J Sider, founder and CEO of BandPage, a music platform startup in San Francisco, says that when people come for an interview he shows them the BandPage food program, and introduces them to corporate chef Callie Waldman. "They walk in the office, which is pretty open, and they can see and smell her foods being made," Sider tells The Salt. "Sometimes she'll put out fresh cookies or granola bars."
The corporate chef trend may have started in California, but it's now spreading to other cities with startups that are competing with each other for engineers, product developers and sales mavens.
Grub Street recent complied a list of the best food and drink perks at New York startups.
And take SpareFoot, a fast-growing company in Austin, Tex., that's an online marketplace for consumers to find and reserve self-storage units.
"I had heard about Silicon Valley companies having chefs, yes, but more recently many Austin tech startups were doing it, too," Chuck Gordon, founder and CEO of SpareFoot, tells The Salt in an email. "I got a chance to check some of those out and figured we could probably pull off something pretty great at SpareFoot."
In May, after several months of searching, SpareFoot hired Ari Dvorin, who had been the head chef at Facebook's Austin office and also ran his own catering company. Before Dvorin came on board, SpareFoot's 90 employees could count on the company to buy tacos on Mondays and keep a snack shelf fully stocked. But otherwise, it was basically "fend for yourself," says Dvorin.
Rachel Greenfield, a marketing manager who's been with SpareFoot for 2 1/2 years, says she used to go out for lunch, but got burned out on the nearby options. Now that Dvorin cooks lunch every day for her and her colleagues, Greenfield says, "lunch has become a fun social moment, a gathering space with a lot of intermingling. It reminds me of school lunch, except that we're all beyond the clique part. People don't linger too long — they want to get back to work, so it's very time-efficient for us."
When SpareFoot moved into its current space, it had no need for a chef or a kitchen. So Dvorin has to cook the lunch early in the morning at a kitchen he rents across town and transports it to the office, where he has a small space with an oven to finish cooking.
It's tough work to get the timing right, especially since the menu changes every day for two months, he says. But he far prefers it to working in a restaurant, where "the menu was same and you are stuck working in a 4-by-4 foot area."
Like a lot of tech startup chefs, Dvorin is big on themes. On Monday, he serves comfort food, followed by Taco Tuesday, and International Wednesday. And every day there are fresh salads and vegetarian options."Everyone is so appreciative of the food and dining experience," he says.
That's exactly what the CEOs hope to get out of investing in a chef who cater directly to employees. According to Sider of BandPage, food programs drive a lot of value to tech companies.

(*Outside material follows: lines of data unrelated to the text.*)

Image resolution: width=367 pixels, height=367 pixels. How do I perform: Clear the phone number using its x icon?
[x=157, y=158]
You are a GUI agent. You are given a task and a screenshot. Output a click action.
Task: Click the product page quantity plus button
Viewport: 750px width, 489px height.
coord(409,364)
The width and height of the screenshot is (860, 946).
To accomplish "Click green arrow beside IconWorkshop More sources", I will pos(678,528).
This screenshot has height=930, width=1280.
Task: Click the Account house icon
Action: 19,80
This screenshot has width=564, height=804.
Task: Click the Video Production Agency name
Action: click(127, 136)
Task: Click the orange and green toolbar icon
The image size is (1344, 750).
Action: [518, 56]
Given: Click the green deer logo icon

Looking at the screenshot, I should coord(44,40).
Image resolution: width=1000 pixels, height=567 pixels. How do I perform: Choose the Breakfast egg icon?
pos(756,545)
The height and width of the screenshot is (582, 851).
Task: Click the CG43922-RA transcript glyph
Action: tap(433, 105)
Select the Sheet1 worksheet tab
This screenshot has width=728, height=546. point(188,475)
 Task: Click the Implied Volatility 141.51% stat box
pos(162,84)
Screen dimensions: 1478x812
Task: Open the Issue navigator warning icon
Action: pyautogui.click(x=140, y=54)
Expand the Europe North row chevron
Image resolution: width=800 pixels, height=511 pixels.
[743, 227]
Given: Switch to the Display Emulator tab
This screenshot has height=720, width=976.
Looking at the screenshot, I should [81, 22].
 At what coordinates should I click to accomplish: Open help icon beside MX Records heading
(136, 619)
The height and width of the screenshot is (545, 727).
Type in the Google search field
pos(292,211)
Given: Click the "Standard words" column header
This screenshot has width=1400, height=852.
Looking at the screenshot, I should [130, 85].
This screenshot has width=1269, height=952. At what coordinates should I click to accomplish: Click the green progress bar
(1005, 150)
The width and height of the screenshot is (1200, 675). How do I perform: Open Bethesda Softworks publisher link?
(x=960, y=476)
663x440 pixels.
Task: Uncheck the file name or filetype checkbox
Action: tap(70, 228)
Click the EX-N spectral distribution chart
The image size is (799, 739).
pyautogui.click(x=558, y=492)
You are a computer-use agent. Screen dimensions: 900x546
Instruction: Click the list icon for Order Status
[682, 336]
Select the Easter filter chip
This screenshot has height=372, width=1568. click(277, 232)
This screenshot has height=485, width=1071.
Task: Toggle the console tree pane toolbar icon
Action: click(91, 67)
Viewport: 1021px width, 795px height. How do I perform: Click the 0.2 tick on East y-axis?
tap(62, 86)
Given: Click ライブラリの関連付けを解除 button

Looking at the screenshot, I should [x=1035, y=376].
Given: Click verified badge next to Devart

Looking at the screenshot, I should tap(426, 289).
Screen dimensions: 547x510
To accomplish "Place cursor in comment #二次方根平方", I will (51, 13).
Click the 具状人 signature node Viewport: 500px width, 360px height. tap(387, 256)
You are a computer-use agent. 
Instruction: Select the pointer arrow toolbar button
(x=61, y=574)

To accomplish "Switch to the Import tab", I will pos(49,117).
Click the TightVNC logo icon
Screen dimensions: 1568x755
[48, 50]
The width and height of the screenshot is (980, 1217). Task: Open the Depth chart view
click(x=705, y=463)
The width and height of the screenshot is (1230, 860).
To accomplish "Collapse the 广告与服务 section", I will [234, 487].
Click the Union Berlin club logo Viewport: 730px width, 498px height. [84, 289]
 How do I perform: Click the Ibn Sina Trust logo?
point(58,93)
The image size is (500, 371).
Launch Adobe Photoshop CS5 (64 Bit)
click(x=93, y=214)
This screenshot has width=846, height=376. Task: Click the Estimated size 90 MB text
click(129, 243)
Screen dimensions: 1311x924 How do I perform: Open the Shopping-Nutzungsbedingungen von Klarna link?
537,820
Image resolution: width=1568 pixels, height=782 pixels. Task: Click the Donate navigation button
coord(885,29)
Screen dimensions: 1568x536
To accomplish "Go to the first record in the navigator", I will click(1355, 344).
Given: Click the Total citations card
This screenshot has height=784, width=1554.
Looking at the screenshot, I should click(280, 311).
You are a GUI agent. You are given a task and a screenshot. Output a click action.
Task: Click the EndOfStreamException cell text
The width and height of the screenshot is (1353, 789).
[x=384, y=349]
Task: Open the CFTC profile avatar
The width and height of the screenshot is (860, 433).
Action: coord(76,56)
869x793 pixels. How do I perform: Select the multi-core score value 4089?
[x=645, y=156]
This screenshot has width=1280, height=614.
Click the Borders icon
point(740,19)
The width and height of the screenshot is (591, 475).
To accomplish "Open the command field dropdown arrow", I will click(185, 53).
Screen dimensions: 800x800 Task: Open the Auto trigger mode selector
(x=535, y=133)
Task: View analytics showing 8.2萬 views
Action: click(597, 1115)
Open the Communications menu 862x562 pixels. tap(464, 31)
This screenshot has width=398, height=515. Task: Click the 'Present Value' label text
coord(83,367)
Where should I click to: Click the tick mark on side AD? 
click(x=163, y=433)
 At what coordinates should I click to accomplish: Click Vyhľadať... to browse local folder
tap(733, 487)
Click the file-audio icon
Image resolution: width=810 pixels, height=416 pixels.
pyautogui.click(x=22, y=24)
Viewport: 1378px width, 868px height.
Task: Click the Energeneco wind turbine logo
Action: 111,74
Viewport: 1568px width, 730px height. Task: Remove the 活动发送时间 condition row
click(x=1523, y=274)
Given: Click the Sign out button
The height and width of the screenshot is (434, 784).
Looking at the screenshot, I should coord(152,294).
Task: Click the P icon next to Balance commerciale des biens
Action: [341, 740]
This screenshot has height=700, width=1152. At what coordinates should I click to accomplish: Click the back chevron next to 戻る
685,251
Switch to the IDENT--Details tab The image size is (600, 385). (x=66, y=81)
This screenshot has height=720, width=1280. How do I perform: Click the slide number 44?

"What we've seen it's certainly worth the cost; the chef and the food program yield productivity, stronger culture, stronger community," he says. "We can really see the benefits." Eating together every day, he says, is a team building exercise: "instead of doing trust falls we have a chef."
Young chefs coming out of the top culinary schools also seem to be drawn to these new opportunities, according to Jan Smith, spokeswoman for the Culinary Institute of America. "We have had a steady flow of externs at Google, and ... at least one grad who worked at Facebook," she says.
Callie Waldman, the chef at BandPage, says working for a competitive tech company creates unique challenges.
"It's really important to me that I'm able to cook a variety of meals so that the employees don't feel as if they're eating at the same restaurant every day," she says. "The challenge ... of constant innovation feeds my creative side and keeps things interesting for everyone, myself included." Recently, that meant playing around with variations on Taco Tuesday: Japanese sushi tacos and Indian-style tikka masala tacos.
And, Waldman adds, it's a lot more rewarding to cook for colleagues who you know and respect.
"I couldn't imagine switching to the restaurant industry, cooking from the same menu every day where meals go through the double doors having no idea who's on the other side," says Waldman.